В последней фразе Гумилева, если бы ее и не выдумала Одоевцева, и если рассматривать ее как свидетельские показания, еще раз можно убедиться в том, что все происходящее было фрондерством и мальчишеством, присущим поэту.
"Было это весной 1921 года. Я зашла за Гумилевым в 11 часов утра, чтобы идти вместе с ним в Дом Искусства.
...- Нет, мы никуда не пойдем, - сразу заявил он. - Я недавно вернулся домой и страшно устал. Я всю ночь играл в карты и много выиграл. (подчеркнуто мной - авт.) Мы останемся здесь, и будем пить чай.
Я поздравила его с выигрышем".
РАВНОДУШНЫЕ
"...Об его участии в заговоре я узнала совершенно случайно. В конце апреля я сидела в кабинете Гумилева перед его письменным столом... слегка вдвигала и выдвигала ящик его письменного стола. Я совершенно не умела сидеть спокойно и слушать, сложа руки.

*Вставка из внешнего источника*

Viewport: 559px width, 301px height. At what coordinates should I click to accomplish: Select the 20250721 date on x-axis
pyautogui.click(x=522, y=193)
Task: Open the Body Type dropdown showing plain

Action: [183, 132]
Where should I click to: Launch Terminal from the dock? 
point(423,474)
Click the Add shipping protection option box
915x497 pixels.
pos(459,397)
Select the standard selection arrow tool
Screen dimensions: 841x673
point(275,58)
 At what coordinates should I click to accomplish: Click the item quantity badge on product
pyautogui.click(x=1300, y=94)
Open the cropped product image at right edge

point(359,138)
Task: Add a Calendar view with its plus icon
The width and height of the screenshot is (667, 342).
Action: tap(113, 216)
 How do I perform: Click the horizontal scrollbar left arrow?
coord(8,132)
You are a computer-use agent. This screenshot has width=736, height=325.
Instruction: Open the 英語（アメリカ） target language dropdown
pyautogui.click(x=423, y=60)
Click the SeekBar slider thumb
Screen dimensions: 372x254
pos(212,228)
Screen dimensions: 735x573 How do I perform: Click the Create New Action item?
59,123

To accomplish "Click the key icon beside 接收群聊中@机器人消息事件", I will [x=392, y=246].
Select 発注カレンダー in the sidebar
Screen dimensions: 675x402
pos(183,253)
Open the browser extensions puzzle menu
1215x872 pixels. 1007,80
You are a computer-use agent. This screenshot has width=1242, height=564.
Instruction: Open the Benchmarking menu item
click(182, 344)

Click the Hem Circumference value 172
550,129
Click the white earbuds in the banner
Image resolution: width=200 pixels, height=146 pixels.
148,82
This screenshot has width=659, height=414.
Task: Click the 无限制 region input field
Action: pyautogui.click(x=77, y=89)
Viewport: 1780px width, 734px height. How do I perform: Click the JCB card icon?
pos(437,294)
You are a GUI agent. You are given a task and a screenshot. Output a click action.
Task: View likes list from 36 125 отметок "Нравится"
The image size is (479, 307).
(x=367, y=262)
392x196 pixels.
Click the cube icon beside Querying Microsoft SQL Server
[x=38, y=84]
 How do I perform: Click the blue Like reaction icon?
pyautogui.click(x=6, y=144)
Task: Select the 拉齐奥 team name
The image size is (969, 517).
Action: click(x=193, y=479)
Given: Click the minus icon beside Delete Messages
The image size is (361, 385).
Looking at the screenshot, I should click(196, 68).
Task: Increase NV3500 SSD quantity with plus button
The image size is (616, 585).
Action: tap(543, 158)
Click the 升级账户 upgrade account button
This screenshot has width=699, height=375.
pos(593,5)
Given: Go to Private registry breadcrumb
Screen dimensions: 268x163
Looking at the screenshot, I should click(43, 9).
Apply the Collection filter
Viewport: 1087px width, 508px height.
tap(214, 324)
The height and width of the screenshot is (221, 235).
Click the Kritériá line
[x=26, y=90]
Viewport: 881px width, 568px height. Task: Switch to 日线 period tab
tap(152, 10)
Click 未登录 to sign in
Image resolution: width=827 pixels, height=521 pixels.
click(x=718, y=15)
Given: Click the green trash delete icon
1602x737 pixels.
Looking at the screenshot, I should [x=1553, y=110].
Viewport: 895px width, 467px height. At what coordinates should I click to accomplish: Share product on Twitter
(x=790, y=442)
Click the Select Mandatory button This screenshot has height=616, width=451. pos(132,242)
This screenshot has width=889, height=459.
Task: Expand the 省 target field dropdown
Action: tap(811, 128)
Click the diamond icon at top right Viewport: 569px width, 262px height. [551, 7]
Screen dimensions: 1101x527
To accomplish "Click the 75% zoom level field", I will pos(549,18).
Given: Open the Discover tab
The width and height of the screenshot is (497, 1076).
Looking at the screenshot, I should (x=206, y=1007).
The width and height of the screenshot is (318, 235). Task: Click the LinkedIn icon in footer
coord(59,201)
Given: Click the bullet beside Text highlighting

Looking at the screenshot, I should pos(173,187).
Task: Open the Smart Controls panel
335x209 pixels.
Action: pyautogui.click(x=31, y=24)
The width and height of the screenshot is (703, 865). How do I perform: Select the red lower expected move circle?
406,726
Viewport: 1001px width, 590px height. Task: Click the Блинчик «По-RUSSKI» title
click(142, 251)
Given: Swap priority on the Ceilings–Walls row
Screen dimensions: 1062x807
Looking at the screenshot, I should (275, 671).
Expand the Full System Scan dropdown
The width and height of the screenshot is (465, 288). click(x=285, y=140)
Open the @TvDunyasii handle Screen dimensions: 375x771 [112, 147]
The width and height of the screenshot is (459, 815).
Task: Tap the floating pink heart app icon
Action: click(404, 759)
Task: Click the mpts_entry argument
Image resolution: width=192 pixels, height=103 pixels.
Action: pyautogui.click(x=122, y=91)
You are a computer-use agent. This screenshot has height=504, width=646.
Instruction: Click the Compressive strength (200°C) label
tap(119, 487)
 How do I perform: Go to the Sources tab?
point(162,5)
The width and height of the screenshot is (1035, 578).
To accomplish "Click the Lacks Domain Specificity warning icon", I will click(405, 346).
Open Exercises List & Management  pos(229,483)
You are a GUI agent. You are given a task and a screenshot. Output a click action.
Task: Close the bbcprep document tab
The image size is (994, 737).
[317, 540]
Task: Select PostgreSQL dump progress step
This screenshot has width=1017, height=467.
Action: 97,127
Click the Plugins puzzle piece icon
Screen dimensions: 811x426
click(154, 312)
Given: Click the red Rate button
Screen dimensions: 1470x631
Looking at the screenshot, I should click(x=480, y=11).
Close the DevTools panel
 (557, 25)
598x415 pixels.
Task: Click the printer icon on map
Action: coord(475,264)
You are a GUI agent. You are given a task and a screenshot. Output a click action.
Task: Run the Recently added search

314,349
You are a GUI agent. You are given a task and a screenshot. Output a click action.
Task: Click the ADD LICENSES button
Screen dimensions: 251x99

Не рассчитав движения, я вдруг совсем выдвинула ящик и громко ахнула. Он был туго набит пачками кредиток...
И он, взяв с меня клятву молчать, рассказал мне, что участвует в заговоре. Это не его деньги, а деньги для спасения России". (подчеркнуто мной - авт.)
(Ирина Одоевцева, "На берегах Невы", изд. дом Виктор Камкин, Вашингтон, страницы: 421, 430, 436-438).
Странное расхождение. А может, все-таки, выигранные в карты? А кроме того, он же взял с нее ,клятву молчать.
"Я зашла к Гумилеву накануне его переезда: "Он стоит перед высокой книжной полкой, берет книгу за книгой и перелистав ее кладет на стул, на стол или просто на пол.
...- Я ищу документ. Очень важный документ. Я заложил его в одну из книг и забыл в какую. Вот я и ищу. Помогите мне.
Я тоже начинаю перелистывать и вытряхивать книги. Мы добросовестно и безрезультатно опустошаем полку.
...Мне надоело искать и я спрашиваю:
-А это важный документ?
Он кивает.
-И даже очень. Черновик кронштадской прокламации. Оставлять его в пустой квартире никак не годится!
Черновик прокламации? Я вспоминаю о заговоре...
-Вам конечно хочется бежать? Ну и бегите. Все равно мне не найти проклятого черновика. Верно я его сжег.
(Судя по этому диалогу, Гумилев не доверял Одоевцевой, или разыгрывал ее)
Еще одна деталь: Одоевцева пришла к Гумилеву в момент, когда он переезжал с Преобрженской, 5 на угол Мойки и Невского. И искали они прокламацию на Преображенской, а обыск у Гумилева был на Мойке в новой квартире. Сведений об обыске на Преображенской в деле не имеется.
Тем не менее, Одоевцева пишет:
"-Не говорите никому о черновике, - доносится до меня его голос и я, кивнув Ане, готовящей что-то на кухне на примусе, выбегаю на лестницу.
После ареста Гумилева, при обыске на Пребраженской, 5, чекисты искали более умело и тщательно, и нашли черновик.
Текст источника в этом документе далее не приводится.